Most people look forward to the holiday season. For many, it’s the religious significance, for as many, it’s the first snowfall, the opening of brightly wrapped presents, and even when they get to pretend it’s an accident when they bump into someone under the mistletoe. There are those, however, who feel sad and lonely even months before the holiday season feeling the weight of the upcoming gloom. Does this describe you?
You might remember a time when you used to look forward, just like a kid, to waking up on Christmas morning. But that was when you woke up beside someone, someone you were in a committed relationship with. Then, you find out that someone had wanted out of the relationship, and had been feeling that way for months, but they finally decided that now was the time for them when to end it, because they could not fake the false connection for one more holiday.

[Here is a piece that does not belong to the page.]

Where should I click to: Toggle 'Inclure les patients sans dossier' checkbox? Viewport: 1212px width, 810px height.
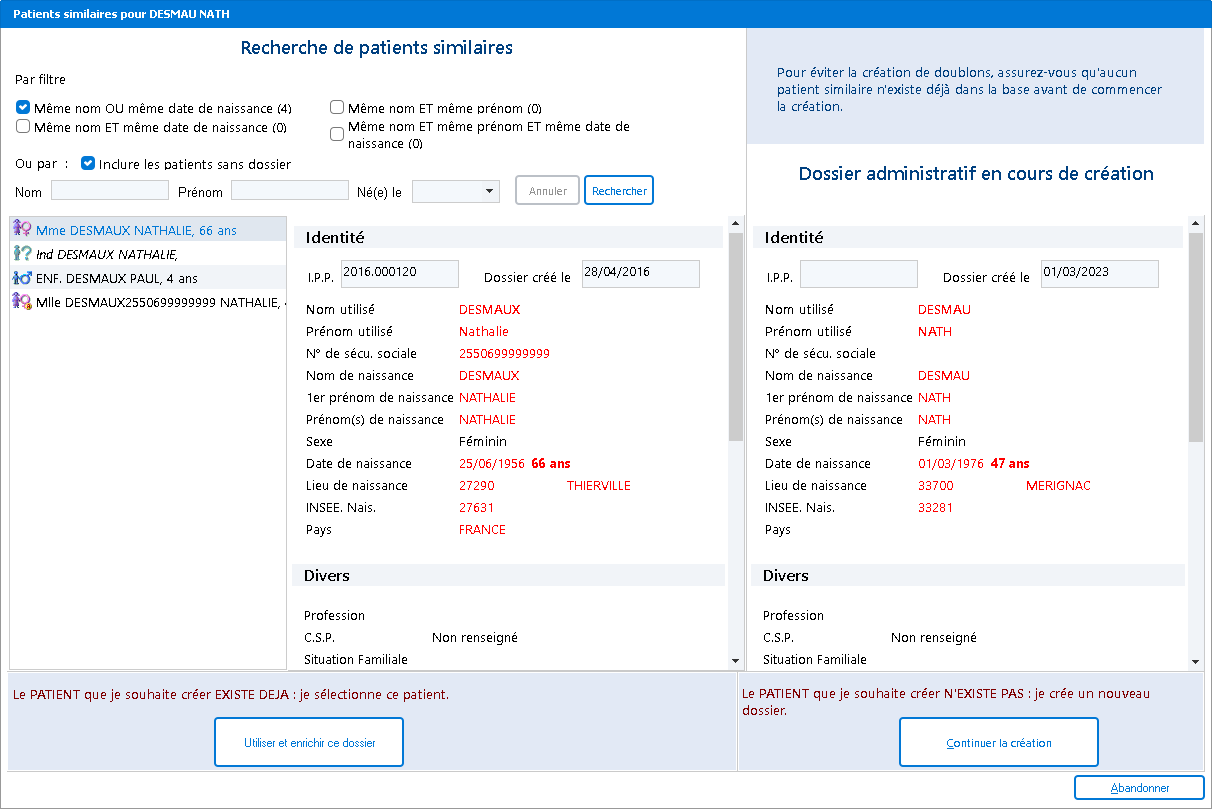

Maybe he wanted to start the New Year early with his brand-new girlfriend. In any case, there you are at Christmas, with less-than-zero holiday spirit. Relationship breakups can feel truly painful during the holiday season but when combined with other conditions could really be a huge set back for some. For those of you who already notice that during the drearier and darker and winter months your energy drops and you get moody, sleep more, get sluggish, eat more, withdraw socially, get more irritable…these are a collection of signs not just of relationship sadness, you might also be suffering from SAD, or Seasonal Affective Disorder. But while winter might be the most common season for SAD, the season that is triggered for you might very well be another time of year.
The seasonal in SAD means that your condition can be triggered not so much by one of the four season, but as well by a time of year that you associate with the anniversary of a traumatic experience, such as a breakup, or divorce. But during the holidays, feelings of sadness and stress may arise from the unusual demands made on the emotions by a family gathered together, or on your wallet during the gift-giving season. It could just be that you don’t like winter.
But whether it’s a negative association with the holidays, or unhappy memories of holidays past or the associations of painful holidays with a partner, it’s time to tap to find release from the emotional hijacking. Emotional Freedom Techniques (EFT) can help you get over your SAD early so you have plenty of time to get your holiday spirit on. Tap on the sadness you know you’ll feel this coming holiday season. Get help from an experienced EFT coach, if need be. Then, when your Yuletide sorrow has been resolved, you can tap into all that holiday cheer in a couple of months. Buy your presents early. Wrap them early, too, and tie them with ribbon in colors that bring you joy.